====== DOKUMENTTEXT ======
Was Energiemanagementsysteme für ESG-Bewertungen bewirken
Environmental, Social and Governance, also ESG, beschreibt die drei zentralen Kriterien, anhand derer Unternehmen und Investitionen bewertet werden – in Bezug auf Nachhaltigkeit und gesellschaftliche Verantwortung. Environmental bezieht sich auf Umweltaspekte wie den Umgang mit Ressourcen, CO2-Emissionen und Umweltschutz. Social bezieht sich auf soziale Aspekte wie Arbeitsbedingungen, Mitarbeiterrechte und das Verhältnis zum gesellschaftlichen Umfeld. Governance bezieht sich auf die Unternehmensführung und die Einhaltung ethischer Grundsätze.
Auch Immobilieninvestoren, Kunden und Mitarbeiter legen zunehmend Wert auf nachhaltiges und verantwortungsvolles Handeln. Dies spiegelt sich unter anderem in der EU-Taxonomie wider, die für Immobilienfinanzierungen die Einhaltung bestimmter ESG-Kriterien vorschreibt.
Datenmanagement
Eine der Herausforderungen für die Immobilienwirtschaft ist dabei die Datenverfügbarkeit. Häufig mangelt es an zuverlässigen Informationen, die belastbare Entscheidungen und Maßnahmen ermöglichen. Zudem herrscht Unsicherheit über geeignete Bezugs- und Messgrößen sowie die Definition nachhaltiger Quartiere und die Einbeziehung infrastruktureller Maßnahmen zur CO2-Reduktion.
Der wachsende Druck auch durch ESG wird von vielen Marktteilnehmern bereits deutlich wahrgenommen. Investoren suchen deswegen vermehrt nach nachhaltigen Investitionen, bei denen zusätzliche Reportinganforderungen seitens der Stakeholder mit einem qualitativ und quantitativ hochwertigen Datenmanagement einhergehen.
Energiemanagementsysteme
Energiemanagementsysteme können bei der Erfüllung des E in ESG (und des S, wenn man von sinkenden Energiekosten ausgeht) eine Rolle spielen. Sie schlagen drei Fliegen mit einer Klappe: Erstens ermöglichen sie eine energieeffiziente Steuerung der Liegenschaften, zweitens können sie zum Teil genau die Daten liefern, die zur Erfüllung der ESG-Kriterien benötigt werden. Und drittens können sie dazu beitragen, die Einhaltung gesetzlicher Vorschriften zu gewährleisten. Sie ermöglichen eine transparente Berichterstattung über den Energieverbrauch und die damit verbundenen CO2-Emissionen. Das wiederum ist wichtig für regulatorische Anforderungen und Investitionsentscheidungen. Womit sich der Kreis schließt.
====== BEREITGESTELLTE ANGABEN ======
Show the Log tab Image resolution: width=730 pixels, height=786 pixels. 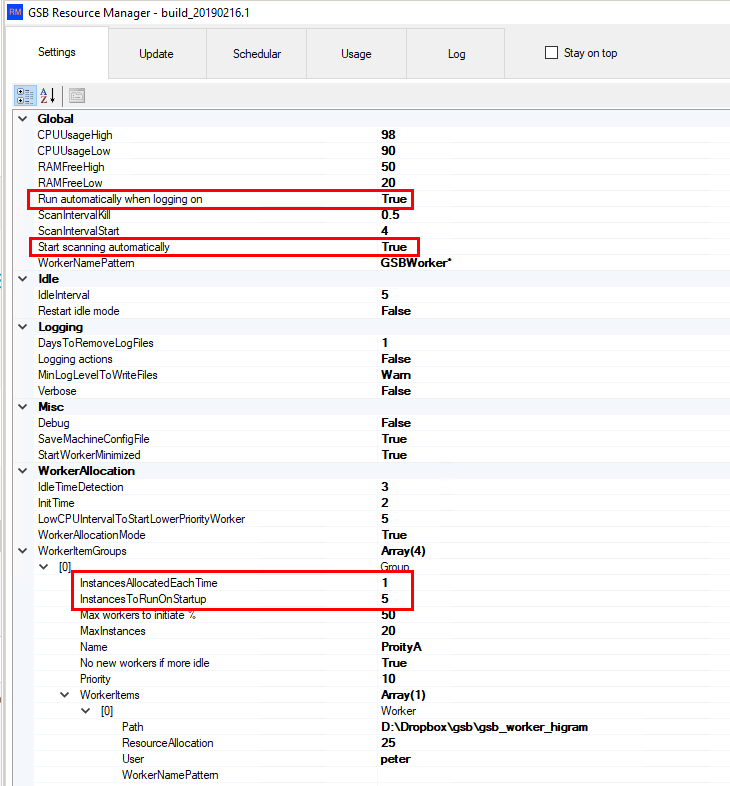(x=456, y=54)
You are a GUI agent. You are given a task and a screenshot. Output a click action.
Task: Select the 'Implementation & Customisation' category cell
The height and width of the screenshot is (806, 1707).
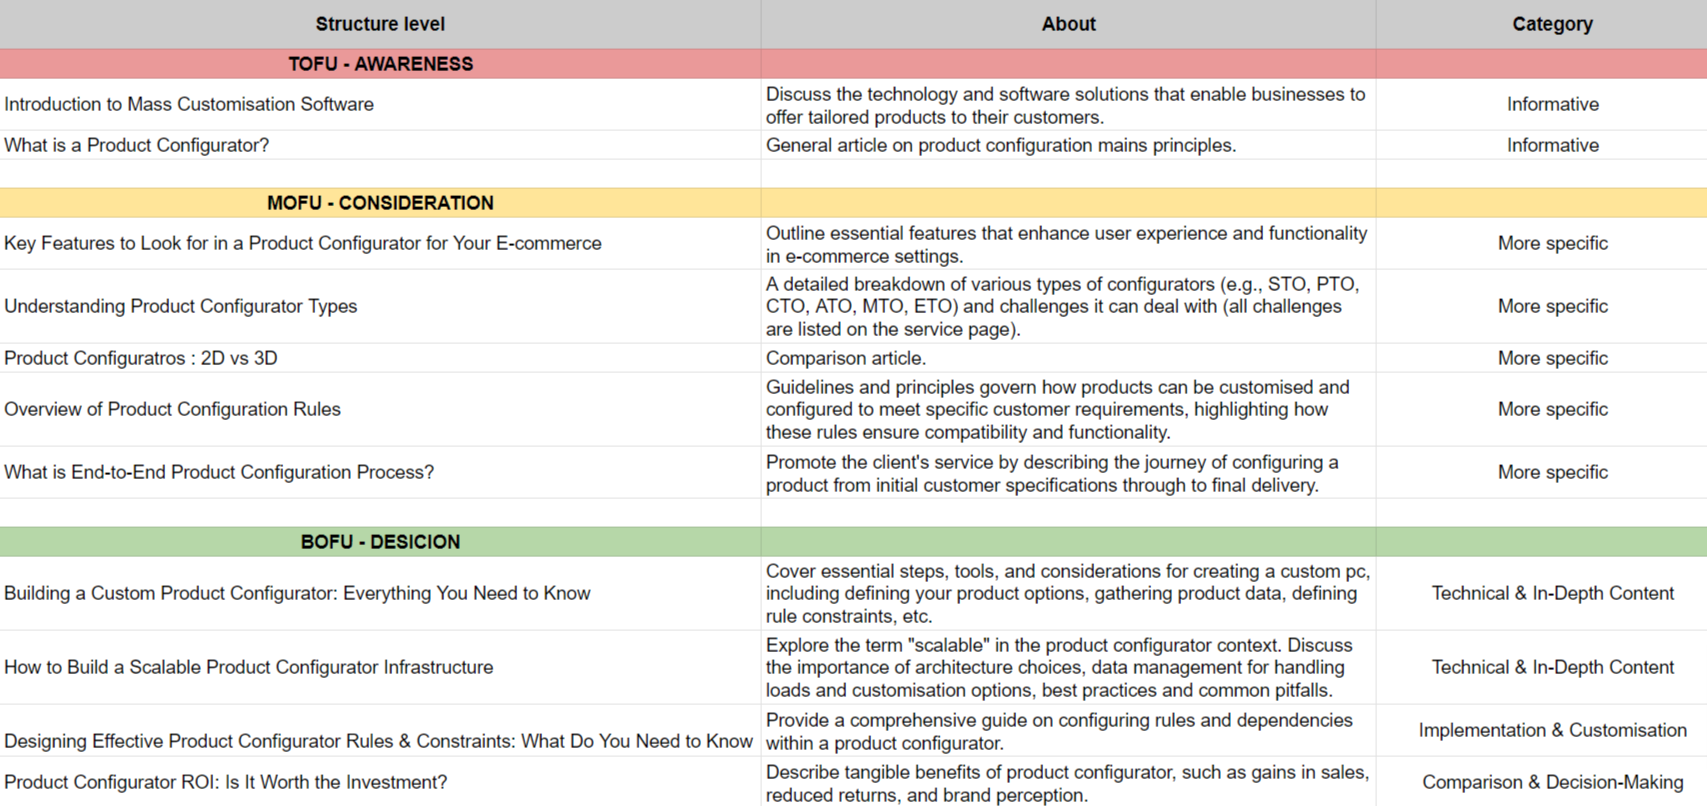click(1551, 730)
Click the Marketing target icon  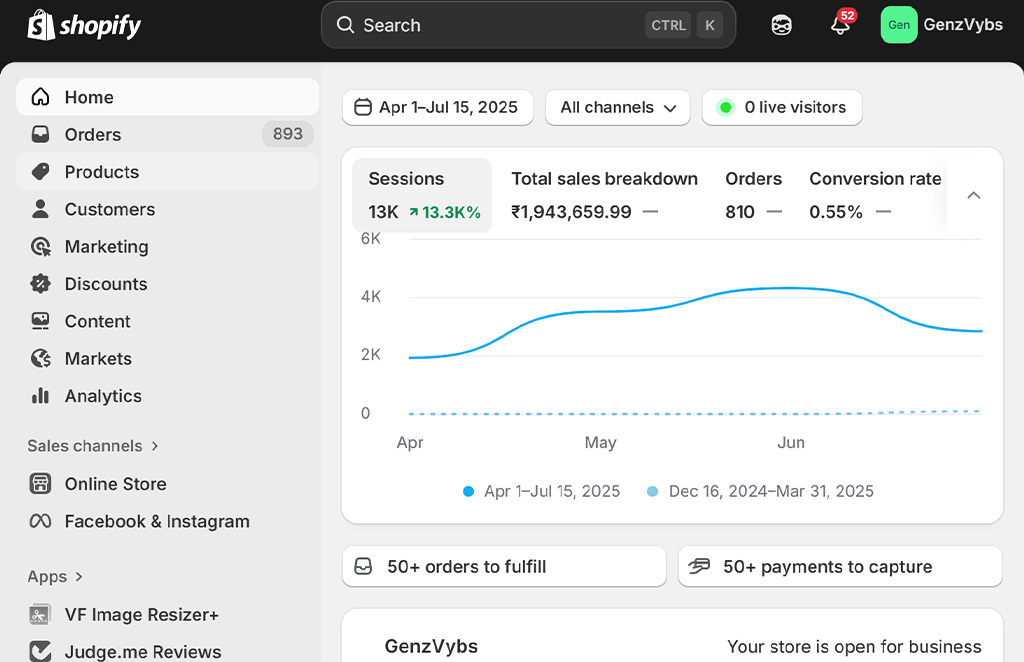tap(40, 247)

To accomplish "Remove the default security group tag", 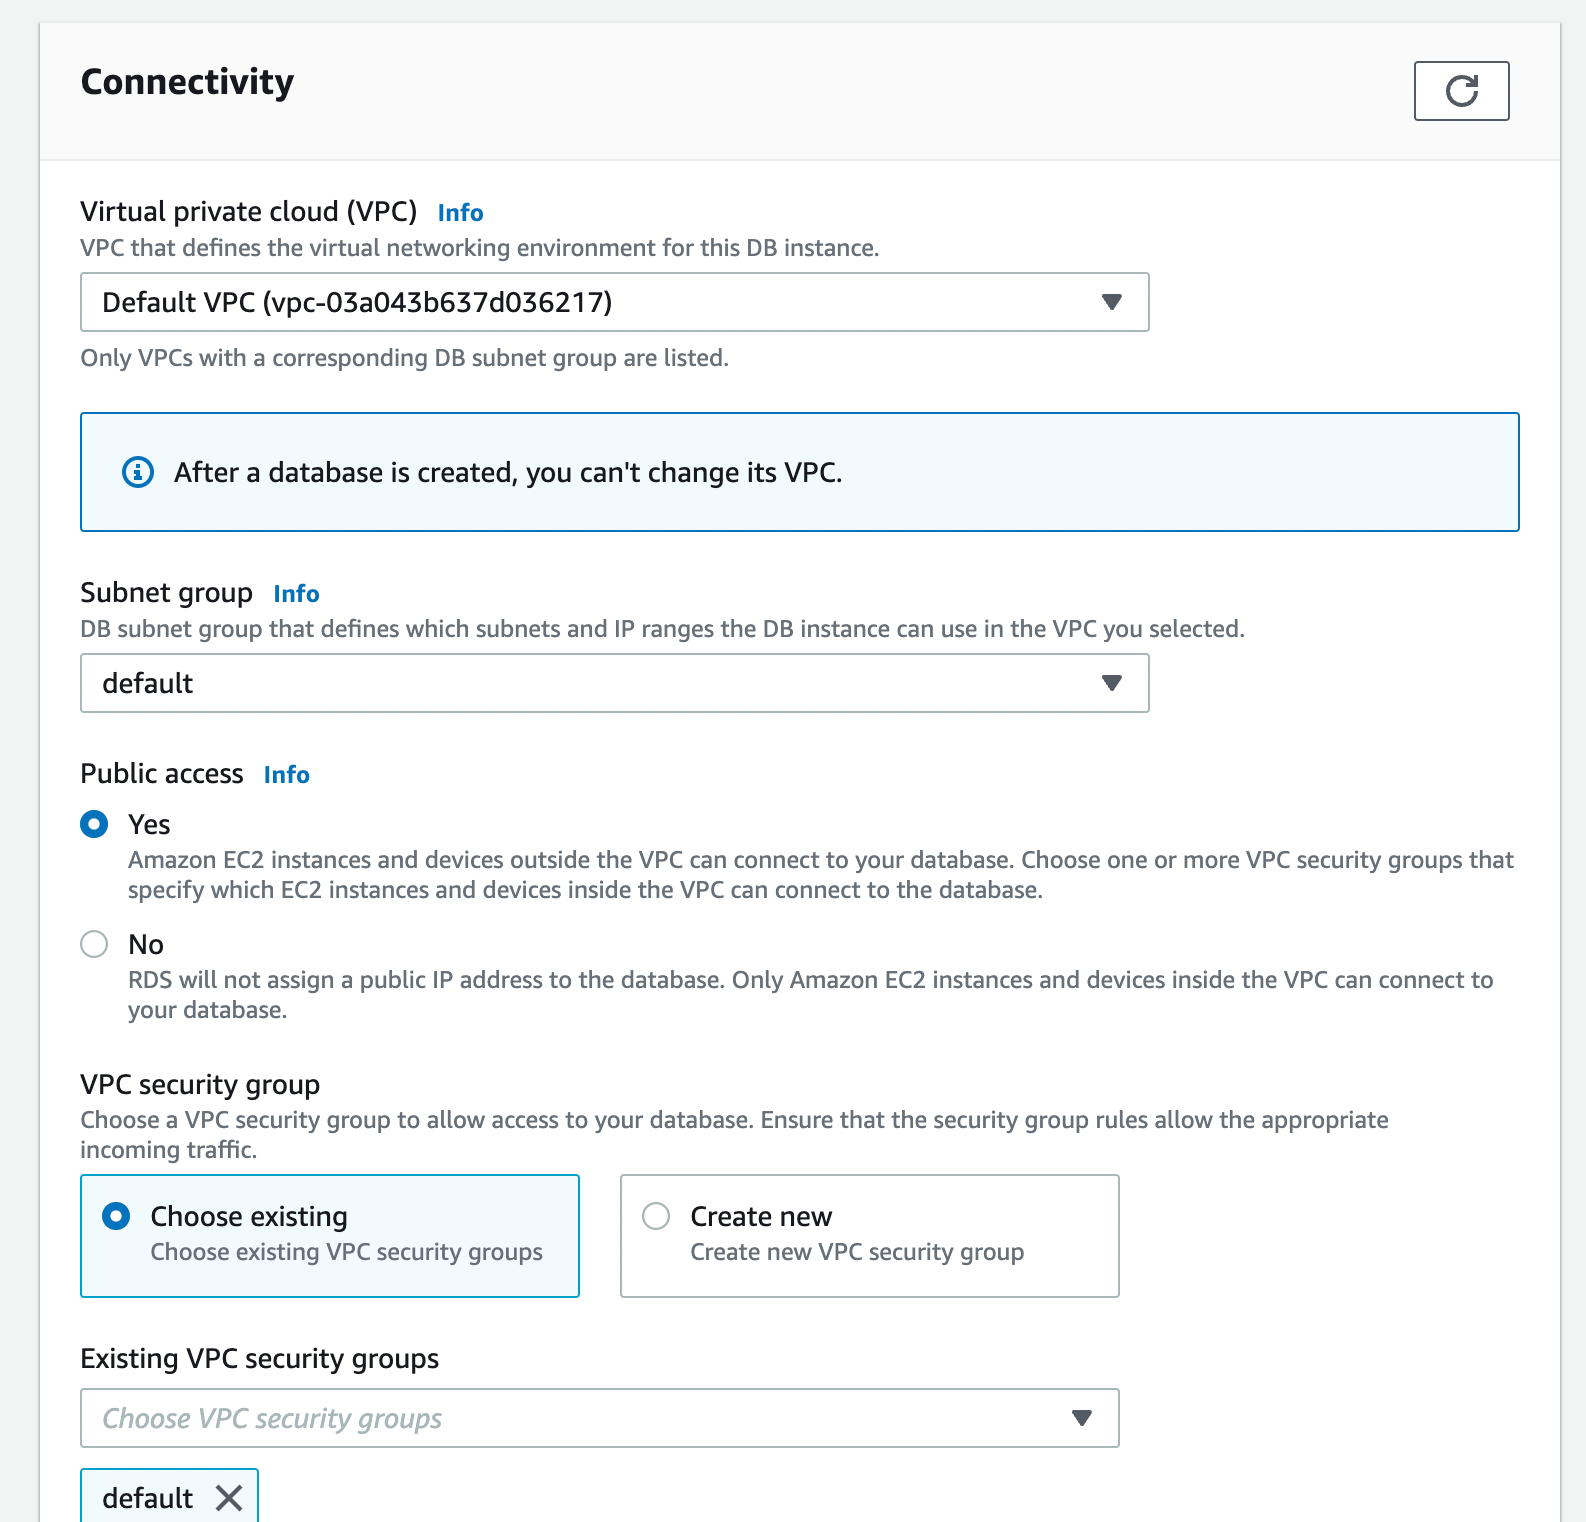I will 229,1498.
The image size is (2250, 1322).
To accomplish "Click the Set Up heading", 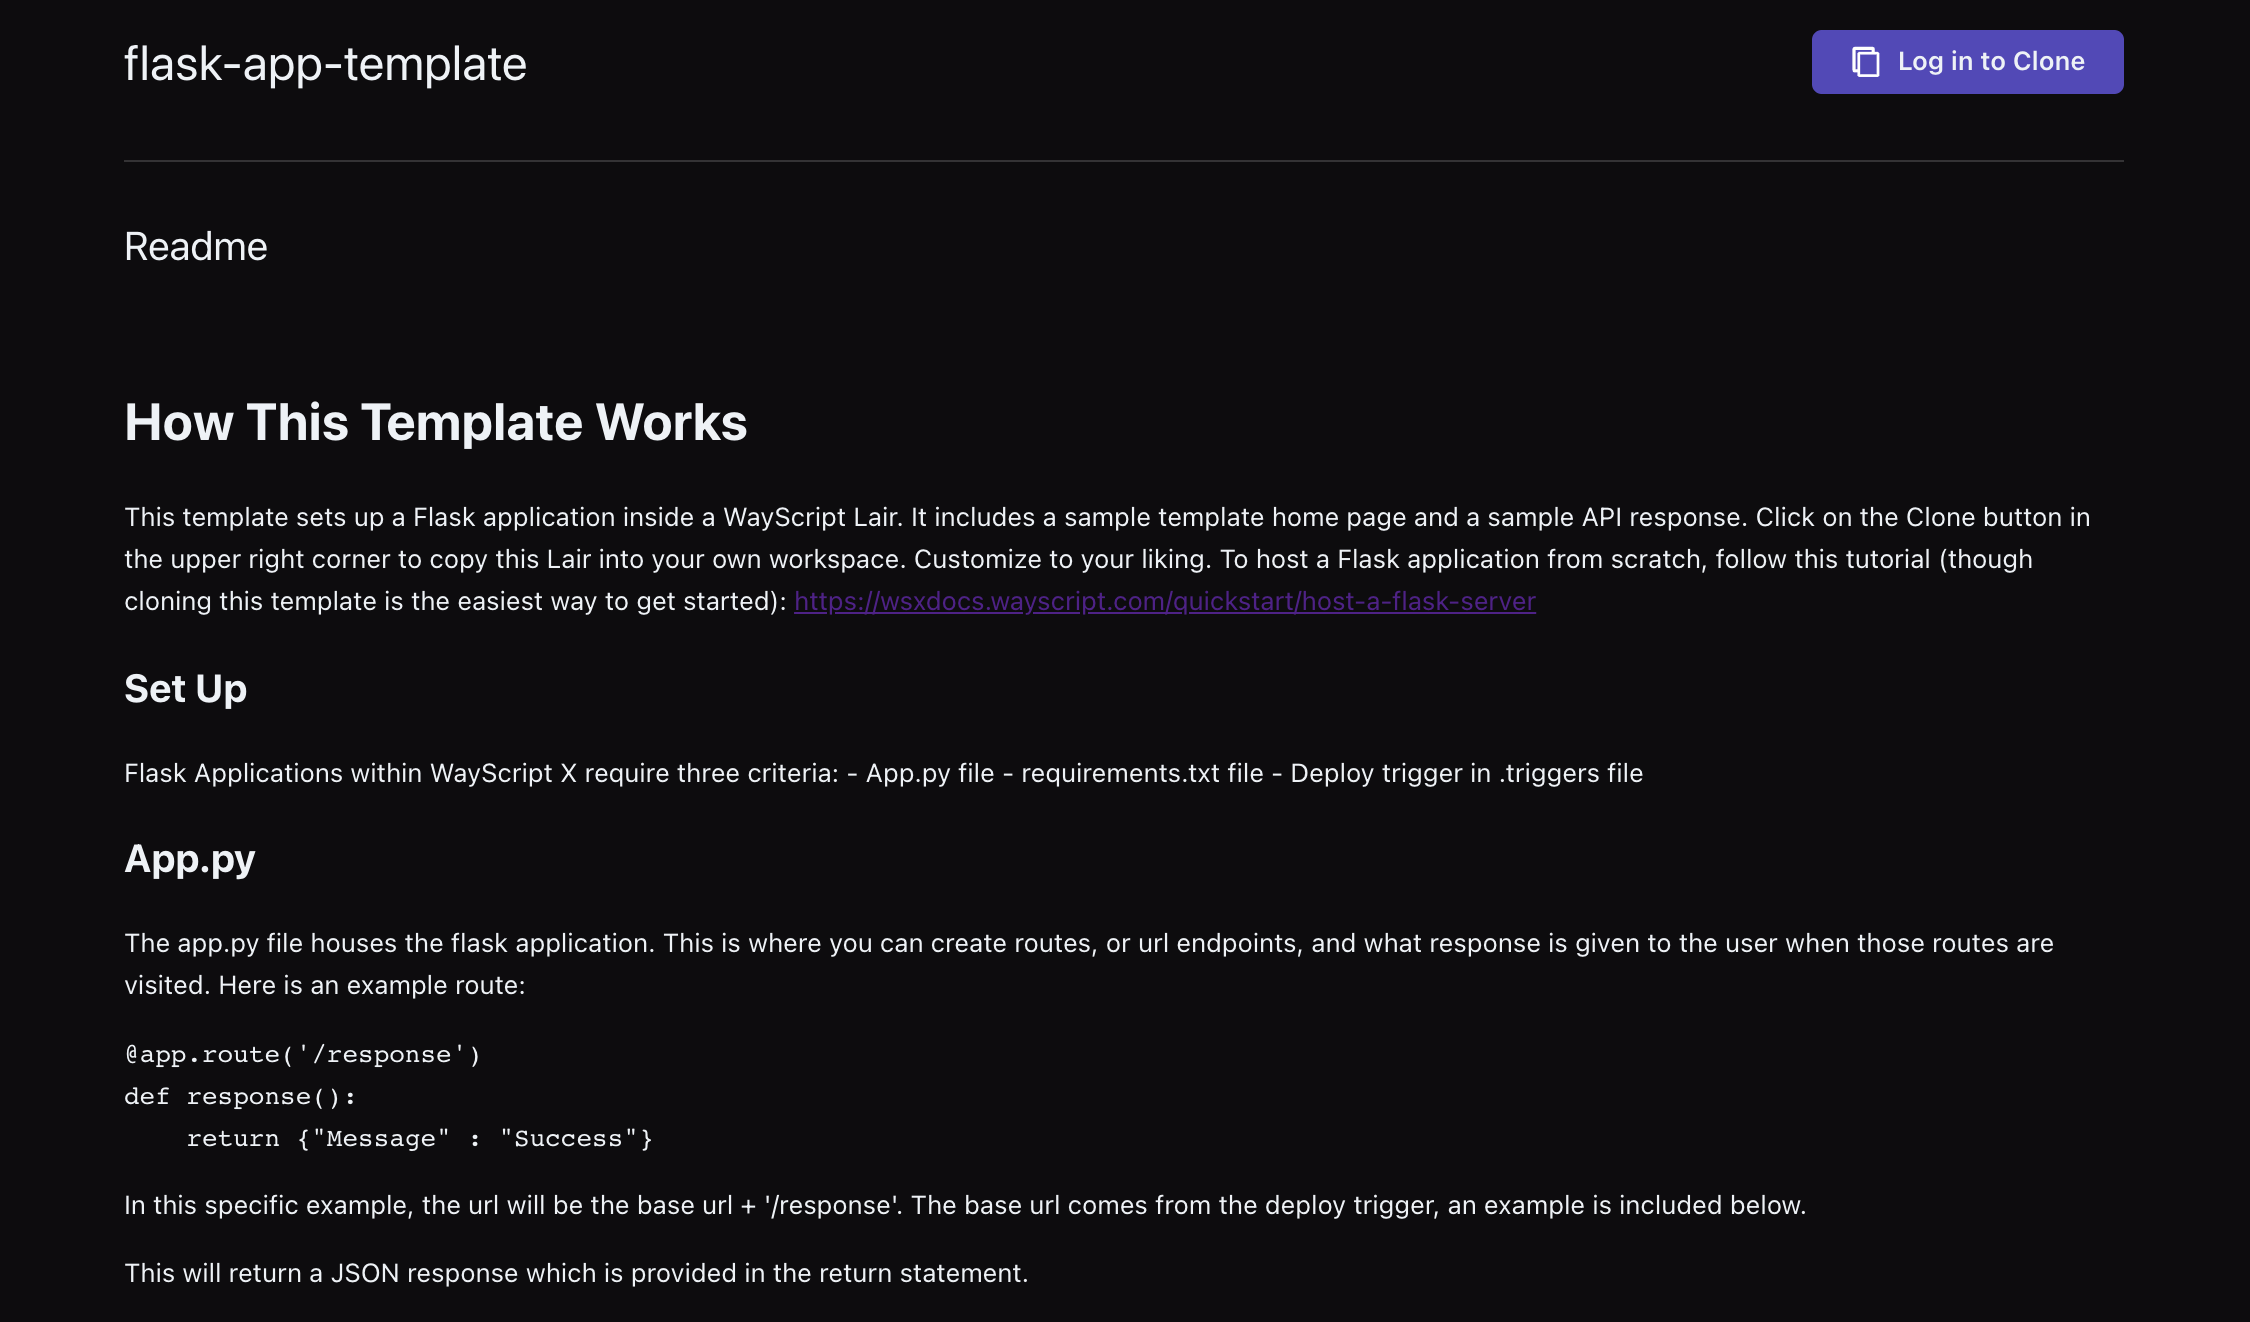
======
ARBEITSAUFTRAG 1:
Fasse im Text über ESG-Bewertungen den Absatz, der mit „Energiemanagementsysteme können bei der Erfüllung“ anfängt, als kurze Liste zusammen. Die wichtigsten Fakten müssen erhalten bleiben.
ARBEITSAUFTRAG 2:
Wiederhole aus dem Text über ESG-Bewertungen Wort für Wort die Stelle, die bei „Was Energiemanagementsysteme für“ beginnt und bei „Einhaltung ethischer Grundsätze.“ endet.

LÖSUNG 1:
- Energiemanagementsysteme helfen beim E in ESG und, wenn die Energiekosten sinken, auch beim S.
- Sie steuern Liegenschaften energieeffizient.
- Sie liefern zum Teil genau die Daten, die für die ESG-Kriterien gebraucht werden.
- Sie helfen, gesetzliche Vorschriften einzuhalten.
- Sie ermöglichen transparente Berichte über den Energieverbrauch und die damit verbundenen CO2-Emissionen. Das ist wichtig für regulatorische Anforderungen und Investitionsentscheidungen.

LÖSUNG 2:
Was Energiemanagementsysteme für ESG-Bewertungen bewirken
Environmental, Social and Governance, also ESG, beschreibt die drei zentralen Kriterien, anhand derer Unternehmen und Investitionen bewertet werden – in Bezug auf Nachhaltigkeit und gesellschaftliche Verantwortung. Environmental bezieht sich auf Umweltaspekte wie den Umgang mit Ressourcen, CO2-Emissionen und Umweltschutz. Social bezieht sich auf soziale Aspekte wie Arbeitsbedingungen, Mitarbeiterrechte und das Verhältnis zum gesellschaftlichen Umfeld. Governance bezieht sich auf die Unternehmensführung und die Einhaltung ethischer Grundsätze.